Reading through John’s gospel, you can easily be forgiven for simply reading it as a series of unrelated stories and accounts. An introduction of who Jesus is, the introduction of his ministry on Earth, and now a celebration at a local wedding. But John’s gospel account is anything but that. What you will begin to see while you meditate on it, is that just below the surface, within the subtext, there are more layers.

For years Christians have fiercely debated that the very nature of humanity isn’t simply “survival of the fittest”, and that our lives aren’t only “eat, sleep and repeat”. But how do you emphasise the joyousness and the fullness of life in relationship with the Father, to those who haven’t experienced it themselves?

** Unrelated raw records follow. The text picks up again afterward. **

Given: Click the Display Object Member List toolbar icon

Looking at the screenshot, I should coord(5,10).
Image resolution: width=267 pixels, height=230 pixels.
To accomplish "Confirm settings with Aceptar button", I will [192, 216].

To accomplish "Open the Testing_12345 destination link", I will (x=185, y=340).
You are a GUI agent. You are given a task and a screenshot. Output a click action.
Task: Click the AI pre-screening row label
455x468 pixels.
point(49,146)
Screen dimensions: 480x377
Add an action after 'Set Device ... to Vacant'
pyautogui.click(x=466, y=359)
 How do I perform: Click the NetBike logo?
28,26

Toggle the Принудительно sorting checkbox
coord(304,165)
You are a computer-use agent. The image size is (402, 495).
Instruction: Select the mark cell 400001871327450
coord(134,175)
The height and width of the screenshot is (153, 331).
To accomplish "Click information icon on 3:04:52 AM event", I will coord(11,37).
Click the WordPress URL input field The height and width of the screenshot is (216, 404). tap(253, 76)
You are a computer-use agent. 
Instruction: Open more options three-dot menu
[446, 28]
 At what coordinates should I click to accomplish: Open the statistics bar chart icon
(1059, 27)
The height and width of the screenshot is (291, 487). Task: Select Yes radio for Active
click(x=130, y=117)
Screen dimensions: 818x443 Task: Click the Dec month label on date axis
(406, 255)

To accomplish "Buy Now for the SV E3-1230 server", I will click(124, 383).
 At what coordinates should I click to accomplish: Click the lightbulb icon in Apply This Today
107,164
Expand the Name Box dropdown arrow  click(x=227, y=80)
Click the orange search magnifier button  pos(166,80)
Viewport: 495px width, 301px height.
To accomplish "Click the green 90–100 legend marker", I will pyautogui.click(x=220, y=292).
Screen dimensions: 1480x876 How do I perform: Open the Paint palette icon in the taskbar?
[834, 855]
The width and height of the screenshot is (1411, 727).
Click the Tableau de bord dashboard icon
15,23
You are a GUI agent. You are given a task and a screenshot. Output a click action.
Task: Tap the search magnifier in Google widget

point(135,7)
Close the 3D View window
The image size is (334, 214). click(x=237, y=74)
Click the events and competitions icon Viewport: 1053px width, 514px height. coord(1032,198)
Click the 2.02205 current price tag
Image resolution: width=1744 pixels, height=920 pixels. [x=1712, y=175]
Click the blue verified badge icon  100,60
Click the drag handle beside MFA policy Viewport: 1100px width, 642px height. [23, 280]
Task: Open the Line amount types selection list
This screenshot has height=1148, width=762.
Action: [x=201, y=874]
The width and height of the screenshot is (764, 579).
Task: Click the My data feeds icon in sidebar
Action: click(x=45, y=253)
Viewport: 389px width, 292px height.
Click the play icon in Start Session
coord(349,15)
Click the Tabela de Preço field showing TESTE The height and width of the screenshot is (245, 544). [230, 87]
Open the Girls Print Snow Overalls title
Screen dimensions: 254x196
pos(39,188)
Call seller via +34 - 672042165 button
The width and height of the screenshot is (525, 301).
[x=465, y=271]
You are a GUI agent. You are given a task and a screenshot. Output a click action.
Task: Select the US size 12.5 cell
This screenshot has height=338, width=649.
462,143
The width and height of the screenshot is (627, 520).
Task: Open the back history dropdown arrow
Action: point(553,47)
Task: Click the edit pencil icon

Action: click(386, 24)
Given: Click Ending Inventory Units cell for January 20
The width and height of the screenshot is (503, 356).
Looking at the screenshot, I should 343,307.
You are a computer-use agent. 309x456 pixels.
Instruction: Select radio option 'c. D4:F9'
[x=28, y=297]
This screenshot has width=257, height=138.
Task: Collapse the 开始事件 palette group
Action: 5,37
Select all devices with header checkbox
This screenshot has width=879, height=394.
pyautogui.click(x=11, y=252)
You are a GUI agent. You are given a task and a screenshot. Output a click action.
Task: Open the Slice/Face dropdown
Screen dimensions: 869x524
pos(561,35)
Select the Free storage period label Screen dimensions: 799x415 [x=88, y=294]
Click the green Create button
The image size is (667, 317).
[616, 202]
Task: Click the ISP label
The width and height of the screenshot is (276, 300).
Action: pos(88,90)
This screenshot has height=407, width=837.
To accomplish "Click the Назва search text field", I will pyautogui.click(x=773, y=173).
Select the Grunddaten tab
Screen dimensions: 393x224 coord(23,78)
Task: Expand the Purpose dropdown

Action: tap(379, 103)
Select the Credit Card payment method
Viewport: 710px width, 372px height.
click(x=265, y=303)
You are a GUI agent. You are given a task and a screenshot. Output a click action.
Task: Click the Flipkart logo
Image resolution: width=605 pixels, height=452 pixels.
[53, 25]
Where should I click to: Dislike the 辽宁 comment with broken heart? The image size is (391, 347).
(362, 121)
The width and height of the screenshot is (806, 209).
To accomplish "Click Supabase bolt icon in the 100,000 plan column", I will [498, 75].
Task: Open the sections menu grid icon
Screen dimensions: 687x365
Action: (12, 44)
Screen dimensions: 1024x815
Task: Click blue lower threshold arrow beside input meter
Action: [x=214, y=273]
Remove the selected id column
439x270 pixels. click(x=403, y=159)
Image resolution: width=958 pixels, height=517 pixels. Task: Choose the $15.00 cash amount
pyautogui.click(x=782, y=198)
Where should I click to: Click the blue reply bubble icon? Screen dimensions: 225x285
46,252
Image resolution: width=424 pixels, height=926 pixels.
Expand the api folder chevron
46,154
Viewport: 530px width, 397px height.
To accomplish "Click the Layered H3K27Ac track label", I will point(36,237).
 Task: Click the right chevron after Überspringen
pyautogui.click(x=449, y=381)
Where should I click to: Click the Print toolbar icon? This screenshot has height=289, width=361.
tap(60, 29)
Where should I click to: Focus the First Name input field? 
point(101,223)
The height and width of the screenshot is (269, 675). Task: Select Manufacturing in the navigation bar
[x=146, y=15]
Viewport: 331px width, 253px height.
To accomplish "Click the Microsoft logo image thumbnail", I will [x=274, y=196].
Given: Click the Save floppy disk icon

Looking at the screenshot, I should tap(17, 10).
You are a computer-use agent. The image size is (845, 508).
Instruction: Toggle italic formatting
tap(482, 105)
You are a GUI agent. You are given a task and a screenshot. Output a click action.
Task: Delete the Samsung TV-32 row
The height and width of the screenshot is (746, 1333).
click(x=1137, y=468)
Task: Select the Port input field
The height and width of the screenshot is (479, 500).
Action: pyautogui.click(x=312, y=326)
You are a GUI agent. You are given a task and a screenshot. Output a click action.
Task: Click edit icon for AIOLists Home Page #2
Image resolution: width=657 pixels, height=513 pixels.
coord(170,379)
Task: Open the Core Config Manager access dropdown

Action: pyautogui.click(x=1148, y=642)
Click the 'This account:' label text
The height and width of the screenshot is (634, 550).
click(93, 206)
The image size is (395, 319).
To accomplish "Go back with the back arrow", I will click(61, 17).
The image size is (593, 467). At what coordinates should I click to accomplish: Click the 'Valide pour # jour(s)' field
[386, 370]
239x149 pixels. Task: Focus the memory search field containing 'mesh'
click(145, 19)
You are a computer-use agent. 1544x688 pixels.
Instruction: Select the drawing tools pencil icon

John’s audience would be intimately familiar with the legalistic ceremonial cleaning rituals, as well as the significance of water being central to life and health. The ancient stories in their bones of their liberation from Egypt, where Yahweh turned the water in the Nile to blood would certainly not have been lost on them either. Remarkably, Jesus highlights the danger and futility within “ritual” itself by showing us that ritual is pointless unless it leads to “knowing”, and that central to our humanity is something more joyous than simply “existing”. How many of us are caught focusing on the ritual without seeing the truth?

Jesus turns water into wine to show us that life is a celebration – and that it is here for us to have now, and given in abundance. Find out, as Lead Pastor Stuart Starr brings us this new message from John 2, why humanity can’t thrive on bread and water alone, but by having abundance in Christ.


Mark 7:1-12

7:1 Now when the Pharisees gathered to him, with some of the scribes who had come from Jerusalem, they saw that some of his disciples ate with hands that were defiled, that is, unwashed. (For the Pharisees and all the Jews do not eat unless they wash their hands, holding to the tradition of the elders, and when they come from the marketplace, they do not eat unless they wash. And there are many other traditions that they observe, such as the washing of cups and pots and copper vessels and dining couches.) And the Pharisees and the scribes asked him, “Why do your disciples not walk according to the tradition of the elders, but eat with defiled hands?” And he said to them, “Well did Isaiah prophesy of you hypocrites, as it is written,

“‘This people honors me with their lips,
but their heart is far from me;

in vain do they worship me,
teaching as doctrines the commandments of men.’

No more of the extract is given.